By Sonali Paul
MELBOURNE (Reuters) – Oil prices rose on Wednesday, paring overnight losses a day ahead of a meeting of OPEC and its allies, with investors betting the producers will largely agree to extend their supply curbs into May.
Brent crude futures rose 15 cents, or 0.2%, to $64.29 a barrel at 0202 GMT, after falling 1.3% on Tuesday.
U.S. West Texas Intermediate (WTI) crude futures jumped 15 cents, or 0.3%, to $60.70 a barrel, after falling 1.6% in the previous session.
“The expectation is OPEC+ is going to show supply discipline, so that’s pivoting the market,” said Commonwealth Bank commodities analyst Vivek Dhar.
The Organization of the Petroleum Exporting Countries and allies, together called OPEC+, are set to meet on Thursday, following a month in which oil prices have whipsawed on concerns about extended pandemic lockdowns in Europe, slow vaccine rollouts and rising COVID-19 cases in India and Brazil, pitted against growing optimism on growth in the United States.
OPEC+ last month surprised the market by agreeing to agreed to extend supply curbs, with small exceptions for Russia and Kazakhstan, at a time when fuel demand appeared to be recovering.

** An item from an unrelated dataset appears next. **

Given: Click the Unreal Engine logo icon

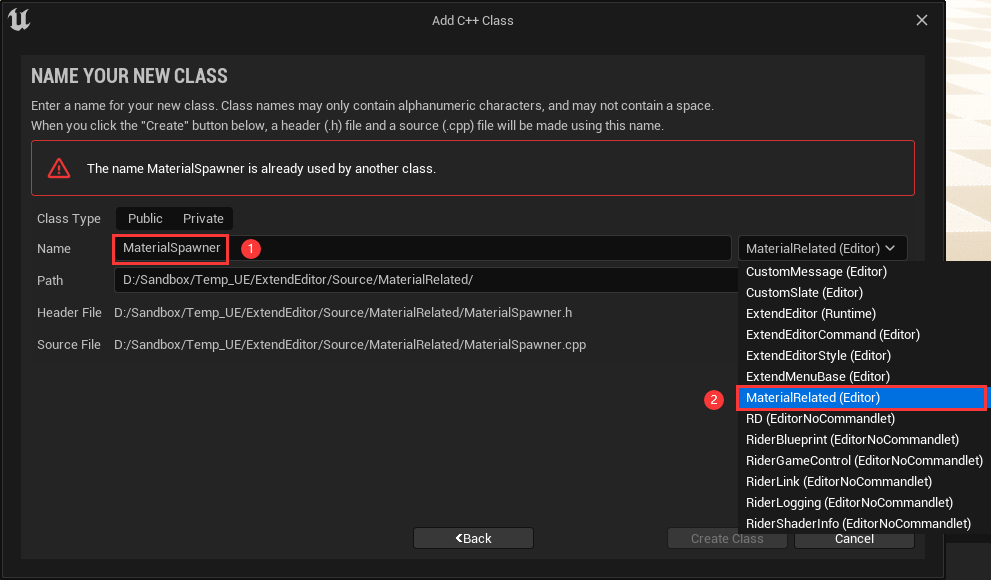Looking at the screenshot, I should click(x=19, y=19).
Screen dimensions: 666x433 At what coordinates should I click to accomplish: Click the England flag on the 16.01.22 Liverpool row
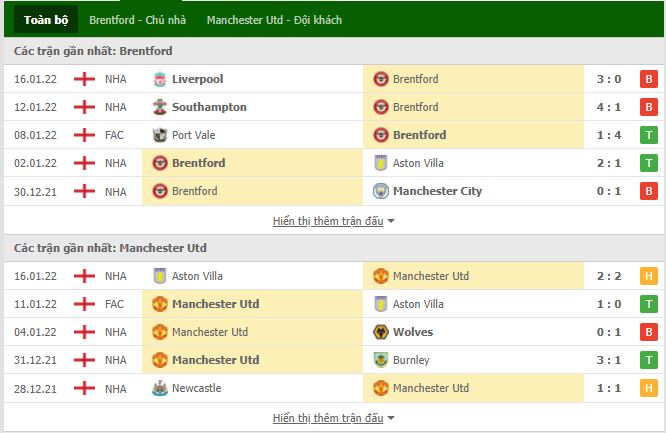tap(84, 79)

“Given what’s happened since then, the rationale is even less so to add supply. So we think they’ll maintain that discipline in that meeting (on April 1),” Dhar said.
Under existing curbs, OPEC, led by Saudi Arabia, and non-OPEC producers, led by Russia, have cut just over 7 million barrels per day (bpd), while Saudi Arabia has made an additional voluntary reduction of 1 million bpd.
Saudi Arabia is prepared to back an extension of the supply cuts into June, including its own voluntary cut, to boost prices, a source briefed on the matter told Reuters this week.
Adding to the view that they should hold back supply, data from the American Petroleum Institute industry group on Tuesday showed U.S. crude oil stocks rose by 3.9 million barrels in the week to March 26, well above analysts’ forecasts in a Reuters’ poll for a build of about 100,000 barrels. [API/S]
Data on U.S. inventories are due on Wednesday from the U.S. Energy Information Administration.